The truth is, in the early aughts, dancehall had another moment in the sun, one in which its brightest stars were its creators, not its borrowers. Sean Paul, Beenie Man, Shaggy — these Jamaican artists became famous in their own right and their origins had everything to do with it. They were OGs straight outta Kingston — the original “kings of the dancehall” who made the genre, just like ska and reggae before it, one of Jamaica’s richest and purest cultural exports.

Flash forward 10 years and dancehall is now sadly synonymous with the most global hip-hop artist of all time: Drake. Drake is a half-Jewish Canadian. He was raised in Young Money’s swampy mansion in New Orleans and quickly became BFFs with Rihanna. He’s one of the few hip-hop artists whose hometown has nothing to do with his success. This dynamic allows Drake more freedom to experiment with genres than other artists have. Nobody would respect an Atlanta rapper who didn’t understand the city’s relationship to trap. The same goes for Chicago and drill, New Orleans and bounce.
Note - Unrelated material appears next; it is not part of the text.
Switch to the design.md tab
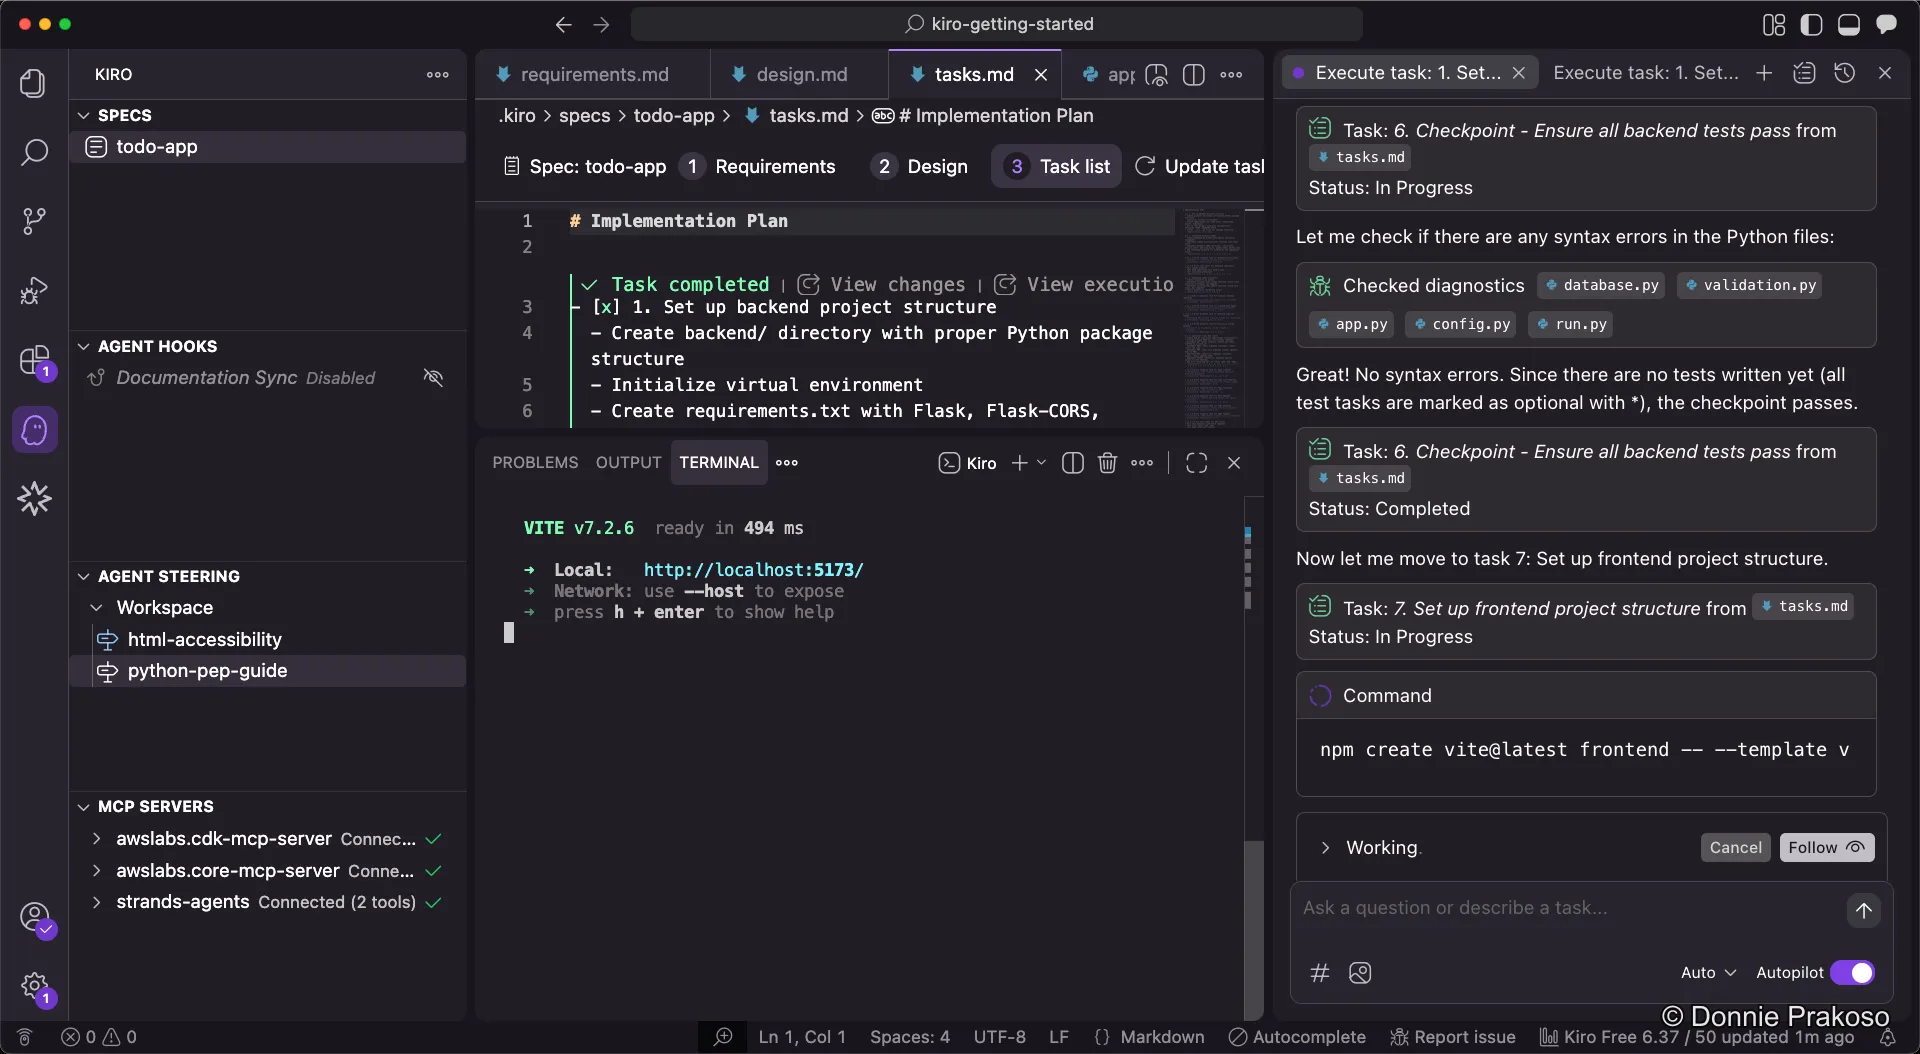This screenshot has width=1920, height=1054. (800, 75)
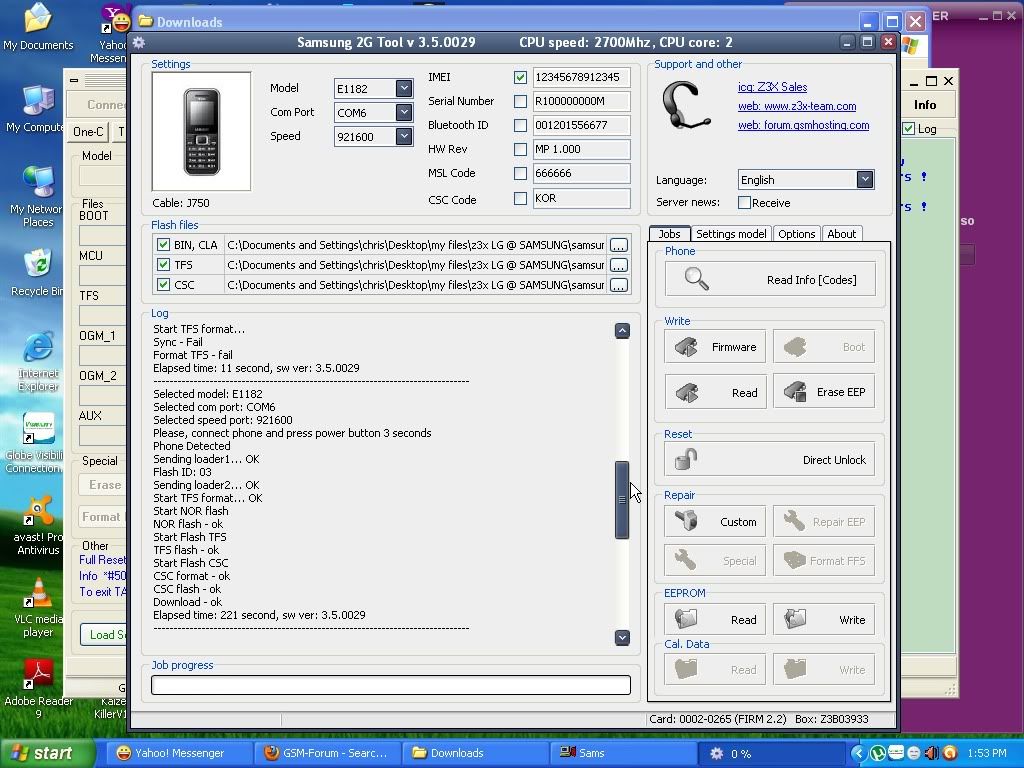
Task: Click the Read Info magnifier icon
Action: (x=697, y=280)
But Drake isn’t restricted in his influences, which means he’s free to co-opt anything and pretend like it’s his. Like he made it; like he is it; and without him, it wouldn’t exist. All artists steal, but what Drake has done to dancehall is highway robbery. The Beatles borrowed from Chuck Berry. The Rolling Stones pick-pocketed the Blues. But Mick Jagger stopped short of mimicking Howlin’ Wolf’s drawn-out vowels. Multiple tracks on “More Life” find Drake copping a Jamaican dialect and using turns of phrase, including the native Jamaican expression “more life,” that don’t belong to Drake or his people…whoever they are.

Ines Vuckovic/Dose

Here’s “ta ting,” Drake: When you put on someone else’s accent, you commit the same heinous crime that pop artists have perpetuated against hip-hop artists since the dawn of MTV. In his excellent essay for MTV News, Carvell Wallace called out Meghan Trainor for this very behavior. In reference to Trainor’s use of the phrase “I be like, nah” on her song “NO,” Wallace writes, “She doesn’t sound like a black person when she sings; she sounds like a white person trying to talk black.” The same could be said of Drake when he utters the phrase, “That’s Baka/He’s a no-long-talker.”

“No long talk” is a classic Jamaican Patois expression used to express frustration with someone who talks too much. If only there was an idiom that meant, “Hey, asshole, stop stealing our expressions.”

There’s endless dancehall talent circulating throughout Jamaica right now. Popcaan — whose fans are furious with Drake’s behavior — and Spice, the “So Mi Like It” singer, are two artists both very deserving of America’s renewed interest in the genre. But who needs to go digging for dancehall when it’s being thrust in front of them by a goofy Canadian with as loose a connection to Jamaica as he has to the harsh realities of life in the trap?

Drake doesn’t owe all of his success to the beats and bars of dancehall. He’s gotten to where he is thanks to his endless ability to expand hip-hop’s restrictive boundaries in terms of both lyrics and production. But if he wanted to do the right thing, Drake could drop the accent. He could sign more dancehall producers to OVO Sound and relinquish his control over a genre that doesn’t belong to him.

But why would he do that? Ripping off dancehall has brought Drake epic commercial success — the dancehall-inspired single “One Dance” is, to this day, the biggest hit of Drake’s career — and more importantly, it’s given him something to identify with. In hip-hop, where you’re from matters. And with dancehall and Jamaica, Drake — a rootless, global artist — finally has a place to imperialize and call home.